Passage 31. Choose Optimism
If you expect something to turn out badly, it probably will.
Pessimism is seldom disappointed.
But the same principle also works in reverse.
If you expect good things to happen, they usually do!
There seems to be a natural cause-and-effect relationship between optimism and success.
Optimism and pessimism are both powerful forces,
and each of us must choose which we want to shape our outlook and our expectations.
There is enough good and bad in everyone’s life—ample sorrow and happiness,
sufficient joy and pain—to find a rational basis for either optimism or pessimism.
We can choose to laugh or cry, bless or curse.
It’s our decision: From which perspective do we want to view life?
Will we look up in hope or down in despair?

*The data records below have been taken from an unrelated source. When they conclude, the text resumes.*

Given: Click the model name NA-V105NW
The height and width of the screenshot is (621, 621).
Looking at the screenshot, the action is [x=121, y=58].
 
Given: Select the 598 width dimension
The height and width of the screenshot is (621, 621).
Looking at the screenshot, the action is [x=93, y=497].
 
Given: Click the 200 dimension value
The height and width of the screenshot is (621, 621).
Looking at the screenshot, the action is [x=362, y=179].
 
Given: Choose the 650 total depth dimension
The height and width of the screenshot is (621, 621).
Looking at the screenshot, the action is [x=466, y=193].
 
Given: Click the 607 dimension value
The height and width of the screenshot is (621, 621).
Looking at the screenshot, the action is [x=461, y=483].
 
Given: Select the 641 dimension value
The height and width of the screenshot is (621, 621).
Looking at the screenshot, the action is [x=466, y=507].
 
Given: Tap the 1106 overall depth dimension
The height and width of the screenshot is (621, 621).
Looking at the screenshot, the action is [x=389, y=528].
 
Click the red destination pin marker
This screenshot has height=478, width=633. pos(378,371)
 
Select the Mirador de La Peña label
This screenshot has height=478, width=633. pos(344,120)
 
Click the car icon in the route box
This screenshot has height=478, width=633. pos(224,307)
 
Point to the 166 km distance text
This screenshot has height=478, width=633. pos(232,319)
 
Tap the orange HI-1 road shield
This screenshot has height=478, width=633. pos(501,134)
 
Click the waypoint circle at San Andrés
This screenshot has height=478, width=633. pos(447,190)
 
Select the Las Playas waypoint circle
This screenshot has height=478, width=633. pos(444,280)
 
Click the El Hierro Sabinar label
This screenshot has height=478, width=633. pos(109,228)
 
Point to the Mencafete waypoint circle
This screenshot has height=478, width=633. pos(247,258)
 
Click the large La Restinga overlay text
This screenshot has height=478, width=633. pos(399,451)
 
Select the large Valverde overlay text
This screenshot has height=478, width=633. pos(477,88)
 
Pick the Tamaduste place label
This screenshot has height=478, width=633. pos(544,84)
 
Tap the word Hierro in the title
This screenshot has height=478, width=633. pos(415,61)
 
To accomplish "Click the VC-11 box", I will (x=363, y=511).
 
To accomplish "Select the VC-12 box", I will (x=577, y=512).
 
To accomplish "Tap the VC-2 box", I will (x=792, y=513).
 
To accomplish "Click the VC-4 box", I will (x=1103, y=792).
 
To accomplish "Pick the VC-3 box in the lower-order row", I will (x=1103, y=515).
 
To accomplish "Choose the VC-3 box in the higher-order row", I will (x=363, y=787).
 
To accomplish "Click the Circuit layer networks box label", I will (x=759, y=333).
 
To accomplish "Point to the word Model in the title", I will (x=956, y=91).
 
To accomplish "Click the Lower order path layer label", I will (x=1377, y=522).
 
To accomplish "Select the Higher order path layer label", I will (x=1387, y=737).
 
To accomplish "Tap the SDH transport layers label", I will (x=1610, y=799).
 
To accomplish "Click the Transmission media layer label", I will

I believe in the upward look.
I choose to highlight the positive and slip right over the negative.
I am an optimist by choice as much as by nature.
Sure, I know that sorrow exists.
I am in my 70s now, and I’ve lived through more than one crisis.
But when all is said and done, I find that the good in life far outweighs the bad.
An optimistic attitude is not a luxury; it’s a necessity.
The way you look at life will determine how you feel, how you perform,
and how well you will get along with other people.
Conversely, negative thoughts, attitudes,and expectations feed on themselves;
they become a self-fulfilling prophecy.
Pessimism creates a dismal place where no one wants to live.
The only thing more powerful than negativism is a positive affirmation,
a word of optimism and hope.
One of the things I am most thankful for is the fact that
I have grown up in a nation with a grand tradition of optimism.
When a whole culture adopts an upward look, incredible things can be accomplished.
When the world is seen as a hopeful, positive place,
people are empowered to attempt and to achieve.